GREAT BARRINGTON -- Over the years, supporters of the Monument Mountain Regional High School spring musical program say they've invested in about $20,000 into the purchase of equipment, props and set construction for the school's stage productions.
Tonight the Spring Musical Booster Club will go before the Berkshire Hills Regional School Committee requesting $10,000 to help replace some of that theater production equipment, which was reportedly thrown away this summer in an administrative effort to adhere to building safety standards.
The public meeting will take place at 7 p.m. in the Monument Mountain Regional High School Library.
"Based on what was thrown away and what's left, there is no way we'll have the quality of musical we had in the past," said musical program booster Ron Piazza of Richmond.
In a letter sent to The Eagle signed by Piazza and three other boosters -- Julia Russell and Mary Jane Piazza of Richmond and Dave Potter of West Stockbridge -- the group said it "would appreciate student and parent support for this valuable program that has been devastated by school administration."

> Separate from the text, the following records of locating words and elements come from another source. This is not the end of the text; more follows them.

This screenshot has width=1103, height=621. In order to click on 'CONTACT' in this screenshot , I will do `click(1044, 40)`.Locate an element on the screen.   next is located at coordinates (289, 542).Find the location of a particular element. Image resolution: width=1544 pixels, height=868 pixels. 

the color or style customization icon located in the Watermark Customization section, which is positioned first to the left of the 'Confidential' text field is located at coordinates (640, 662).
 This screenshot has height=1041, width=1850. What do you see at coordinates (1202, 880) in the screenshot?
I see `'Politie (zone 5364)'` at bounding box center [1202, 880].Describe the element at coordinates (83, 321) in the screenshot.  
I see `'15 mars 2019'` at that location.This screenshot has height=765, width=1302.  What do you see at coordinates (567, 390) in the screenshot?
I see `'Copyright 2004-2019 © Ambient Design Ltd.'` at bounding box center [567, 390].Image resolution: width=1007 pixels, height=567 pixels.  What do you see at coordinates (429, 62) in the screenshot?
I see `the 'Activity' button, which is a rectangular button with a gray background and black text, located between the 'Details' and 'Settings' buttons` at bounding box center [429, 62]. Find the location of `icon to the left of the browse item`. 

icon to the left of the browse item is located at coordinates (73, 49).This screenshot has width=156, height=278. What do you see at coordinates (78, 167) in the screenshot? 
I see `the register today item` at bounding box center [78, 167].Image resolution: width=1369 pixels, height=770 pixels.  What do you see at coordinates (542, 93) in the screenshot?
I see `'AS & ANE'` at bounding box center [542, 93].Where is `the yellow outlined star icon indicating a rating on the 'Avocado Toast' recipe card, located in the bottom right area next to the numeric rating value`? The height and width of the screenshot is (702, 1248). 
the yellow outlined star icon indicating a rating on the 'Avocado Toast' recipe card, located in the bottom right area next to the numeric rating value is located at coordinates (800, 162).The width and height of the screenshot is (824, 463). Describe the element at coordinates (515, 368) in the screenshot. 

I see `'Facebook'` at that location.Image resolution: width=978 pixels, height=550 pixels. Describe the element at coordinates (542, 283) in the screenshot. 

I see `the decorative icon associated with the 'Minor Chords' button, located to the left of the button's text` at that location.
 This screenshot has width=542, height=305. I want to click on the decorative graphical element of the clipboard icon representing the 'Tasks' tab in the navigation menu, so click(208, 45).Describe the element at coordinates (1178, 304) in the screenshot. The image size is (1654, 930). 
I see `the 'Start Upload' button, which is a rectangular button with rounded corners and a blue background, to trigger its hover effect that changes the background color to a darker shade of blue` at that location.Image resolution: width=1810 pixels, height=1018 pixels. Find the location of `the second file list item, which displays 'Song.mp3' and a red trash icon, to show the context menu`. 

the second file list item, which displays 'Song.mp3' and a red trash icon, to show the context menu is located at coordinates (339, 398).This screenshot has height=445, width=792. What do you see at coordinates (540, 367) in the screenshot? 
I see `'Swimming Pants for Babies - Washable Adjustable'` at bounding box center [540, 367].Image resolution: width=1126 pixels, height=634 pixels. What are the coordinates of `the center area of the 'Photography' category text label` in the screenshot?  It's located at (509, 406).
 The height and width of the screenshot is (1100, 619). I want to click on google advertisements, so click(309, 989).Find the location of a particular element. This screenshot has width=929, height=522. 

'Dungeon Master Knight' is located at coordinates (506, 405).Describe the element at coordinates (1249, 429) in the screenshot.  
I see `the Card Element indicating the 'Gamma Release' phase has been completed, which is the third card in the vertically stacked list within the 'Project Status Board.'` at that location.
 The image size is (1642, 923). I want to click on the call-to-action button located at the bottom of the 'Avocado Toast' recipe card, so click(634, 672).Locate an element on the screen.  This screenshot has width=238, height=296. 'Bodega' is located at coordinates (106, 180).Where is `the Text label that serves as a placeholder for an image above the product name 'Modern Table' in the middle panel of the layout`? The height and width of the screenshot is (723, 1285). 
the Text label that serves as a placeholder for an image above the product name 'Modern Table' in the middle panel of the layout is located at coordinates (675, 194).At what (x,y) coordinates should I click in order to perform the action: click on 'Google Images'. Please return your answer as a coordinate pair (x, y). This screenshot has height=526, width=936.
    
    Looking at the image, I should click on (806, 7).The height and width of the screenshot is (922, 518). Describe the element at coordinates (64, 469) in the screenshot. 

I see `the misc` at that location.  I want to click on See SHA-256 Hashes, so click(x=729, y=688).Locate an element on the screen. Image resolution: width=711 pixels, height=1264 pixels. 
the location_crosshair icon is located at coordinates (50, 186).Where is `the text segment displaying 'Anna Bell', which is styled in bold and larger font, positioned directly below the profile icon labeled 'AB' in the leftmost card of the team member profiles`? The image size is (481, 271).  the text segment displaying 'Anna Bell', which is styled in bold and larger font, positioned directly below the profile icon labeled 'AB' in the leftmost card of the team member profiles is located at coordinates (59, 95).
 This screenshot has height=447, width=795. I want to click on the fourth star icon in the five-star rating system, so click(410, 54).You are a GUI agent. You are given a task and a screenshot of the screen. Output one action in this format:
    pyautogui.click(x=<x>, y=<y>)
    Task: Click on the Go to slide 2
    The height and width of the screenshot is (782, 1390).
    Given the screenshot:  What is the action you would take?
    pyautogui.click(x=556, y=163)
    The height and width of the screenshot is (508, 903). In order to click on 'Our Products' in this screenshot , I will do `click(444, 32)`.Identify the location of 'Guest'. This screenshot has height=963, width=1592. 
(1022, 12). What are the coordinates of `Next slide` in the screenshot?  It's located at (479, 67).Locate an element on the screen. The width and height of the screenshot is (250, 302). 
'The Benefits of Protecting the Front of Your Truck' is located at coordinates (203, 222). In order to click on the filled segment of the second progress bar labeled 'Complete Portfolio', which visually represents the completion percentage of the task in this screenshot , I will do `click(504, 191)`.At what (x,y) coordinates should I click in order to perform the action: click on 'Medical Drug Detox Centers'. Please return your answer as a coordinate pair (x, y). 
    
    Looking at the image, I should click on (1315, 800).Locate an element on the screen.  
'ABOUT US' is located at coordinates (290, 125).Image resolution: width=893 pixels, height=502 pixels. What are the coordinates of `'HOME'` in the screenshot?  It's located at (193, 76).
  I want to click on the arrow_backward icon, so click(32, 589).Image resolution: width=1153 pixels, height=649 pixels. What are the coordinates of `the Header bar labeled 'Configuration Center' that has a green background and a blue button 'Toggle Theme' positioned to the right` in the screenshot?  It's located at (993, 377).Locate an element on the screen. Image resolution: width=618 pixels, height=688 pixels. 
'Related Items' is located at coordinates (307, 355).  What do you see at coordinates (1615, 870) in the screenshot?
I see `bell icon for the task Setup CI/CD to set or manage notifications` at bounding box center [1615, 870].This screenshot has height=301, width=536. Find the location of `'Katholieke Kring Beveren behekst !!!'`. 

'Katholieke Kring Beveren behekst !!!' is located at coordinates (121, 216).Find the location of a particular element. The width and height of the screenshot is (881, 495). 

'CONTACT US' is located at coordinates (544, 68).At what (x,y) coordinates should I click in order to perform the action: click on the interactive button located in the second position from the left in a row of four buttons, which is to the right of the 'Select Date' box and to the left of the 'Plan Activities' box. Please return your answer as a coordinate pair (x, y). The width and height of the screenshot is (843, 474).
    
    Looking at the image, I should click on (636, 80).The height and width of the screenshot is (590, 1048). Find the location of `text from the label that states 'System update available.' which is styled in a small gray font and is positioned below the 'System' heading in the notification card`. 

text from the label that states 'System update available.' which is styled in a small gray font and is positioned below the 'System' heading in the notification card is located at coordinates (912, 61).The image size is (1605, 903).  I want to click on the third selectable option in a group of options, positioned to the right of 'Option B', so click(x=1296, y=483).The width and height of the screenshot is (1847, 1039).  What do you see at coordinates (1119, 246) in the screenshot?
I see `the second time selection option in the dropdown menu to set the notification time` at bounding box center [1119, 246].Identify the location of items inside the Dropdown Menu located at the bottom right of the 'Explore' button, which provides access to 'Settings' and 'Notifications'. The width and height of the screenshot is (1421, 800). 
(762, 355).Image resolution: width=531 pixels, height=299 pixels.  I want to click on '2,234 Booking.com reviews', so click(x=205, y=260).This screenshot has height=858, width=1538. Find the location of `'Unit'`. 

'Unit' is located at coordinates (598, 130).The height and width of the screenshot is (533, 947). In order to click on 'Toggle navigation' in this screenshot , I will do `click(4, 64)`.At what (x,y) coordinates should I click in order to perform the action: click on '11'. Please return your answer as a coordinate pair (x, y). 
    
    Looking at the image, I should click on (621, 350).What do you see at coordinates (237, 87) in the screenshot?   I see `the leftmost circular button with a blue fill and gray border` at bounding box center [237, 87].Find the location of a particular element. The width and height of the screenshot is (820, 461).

According to the boosters, they were told by administrators at the conclusion of the last spring musical season that material in the stage pit should be removed. They said Principal Marianne Young directed them to move the material to a garage on campus, but the boosters said that location had a leaky roof and was a substantial distance away from the stage.
The group members said they requested a meeting with Young near the end of the school year, but less than an hour before the meeting, the principal canceled the appointment.
Back in July, Principal Marianne Young asked Steve Soules, the district's director of building operations, to throw away the after-school program's musical props, which were stored on and around the stage in the school's auditorium.
Young said she personally reviewed the materials and gave instructions as to what should and should not be saved.
"The request to clean the backstage area and set storage has been ongoing," Young said. "We've been struggling with this issue a long time. We do not have a lot of storage."
Young said the build-up of wooden sets and supplies was identified as a safety concern raised by the state's education department in the spring, and during annual inspections made by the Great Barrington Fire Department.
There were also warnings made to art teacher and spring musical director Linnea Mace and boosters in years past, Young said. The principal said she tried to contact Mace about the matter this summer. Boosters say Mace was on vacation in France at the time.
Volunteers said they are mystified as to why Young didn't call the booster club before allowing the props to be thrown away.
Booster club members said they returned to campus at the end of August to find most of what they had stored in the orchestra pit and on either side of the stage gone.
They said the pit contained more than $1,000 worth of custom black metal pipe railing alone, in addition to items such as flats, knee walls, platforms, doors, windows, hardware, stairs, fences, gangplanks, and more -- all items assembled over the last 15 years through "hundreds and hundreds of hours" of work done by volunteer students and parents.
The group claims that the school rented a 40-yard dumpster and a 20-yard dumpster to dispose of the items.
"The rest was concealed in a burn pile way out back of the school by the soccer fields. A small amount of material was placed in a decrepit garage on school property," they said in a statement.
Boosters said they made a call to the state Department of Environmental Protection, asking an inspector to explore illegal dumping around the high school. Boosters said they've since spoken with Young, Soules and district Superintendent Peter Dillon about the cleanup, but have not been satisfied by the administration's response.
Booster club members said the 60 to 80 students involved in the spring musical program can produce as many as seven or eight musical productions in a year.
Piazza said planning for the musical season begins in December, and there are ongoing discussions among boosters about what to do about the lack of equipment.
Even in the unlikely scenario the School Committee agrees to provide $10,000 for losses, Piazza said the work put into creating "off-Broadway-style" productions can't be replaced.
"More than taking [away the sets], they broke the spirit and backs of people who put on the musical," he said.